Furthermore, as relative advantage was found to be more effective than perceived credibility, organizations should select mobile health services that can strengthen their advantages. Mobile health service providers should focus not only on mobile technology, but also on the services that are beneficial to an organization.

In addition, as environmental uncertainty can strengthen the effect of relative advantage on an organization’s adoption of mobile health service, managers should evaluate the environment uncertainty that their organization is engaged in. Mobile health services in an environment with high levels of uncertainty are more likely to be adopted because of relative advantage than that in environments with low levels of uncertainty.

6. Conclusions

This study is one of the first attempts to combine adoption theories and the contingency theory in the context of mobile health services. The findings indicate that environmental uncertainty positively moderates the effect of relative advantage on an organization’s adoption of mobile health services. Another critical contribution is the comparison we made on the influence of relative advantage and perceived credibility on an organization’s adoption of mobile health services. The study demonstrates that relative advantage plays a more important role than perceived credibility in the decision of organizations to use mobile health services. The third contribution is the comprehensive understanding that the study offers with regard to how relative advantage and perceived credibility affect an organization’s adoption of mobile health services. Specifically, both relative advantage and perceived credibility positively affect an organization’s IUMHS.

Nevertheless, this study has several limitations. First, the survey data were collected from China. People in different countries may have different perceptions of credibility. For example, people in countries with high risk avoidance may perceive the effect of credibility as insignificant to an organization’s adoption of mobile health services. Second, the results are based on a limited sample size. However, the use of pair design in the sample can largely reduce the negative effects of small sample size.

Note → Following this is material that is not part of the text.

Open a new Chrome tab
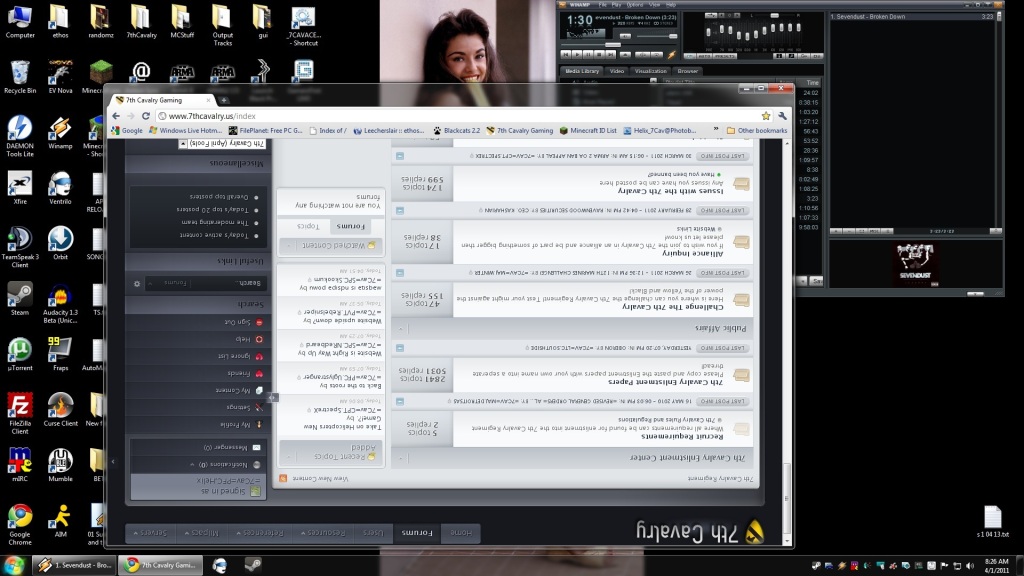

Based on the results and the limitations, several directions for future research are put forward. First, future research should explore other factors (e.g., perceived usefulness, perceived ease of use) that possibly affect an organization’s adoption of mobile health services based on other theories. We examined relative advantage and perceived credibility because these two factors are important not only to an organization’s adoption of mobile health services, but also to other innovations. Second, another extension of our study is the examination of how relative advantage and perceived credibility affect an organization’s adoption of mobile health service in other countries. Third, future studies can investigate some other motivations and other hygiene factors that can explain the intention to adopt a MHS. Finally, other factors, such as risk and age [17, 81, 82], may negatively moderate the effect of antecedents on an organization’s adoption of mobile health services and should also be investigated.

Competing Interests

The authors declare that they have no competing interests.

Acknowledgments

This work was supported by the National Natural Science Foundation Program of China (71403197) and Wuhan Soft Science Research Project (no. 2016040306010209).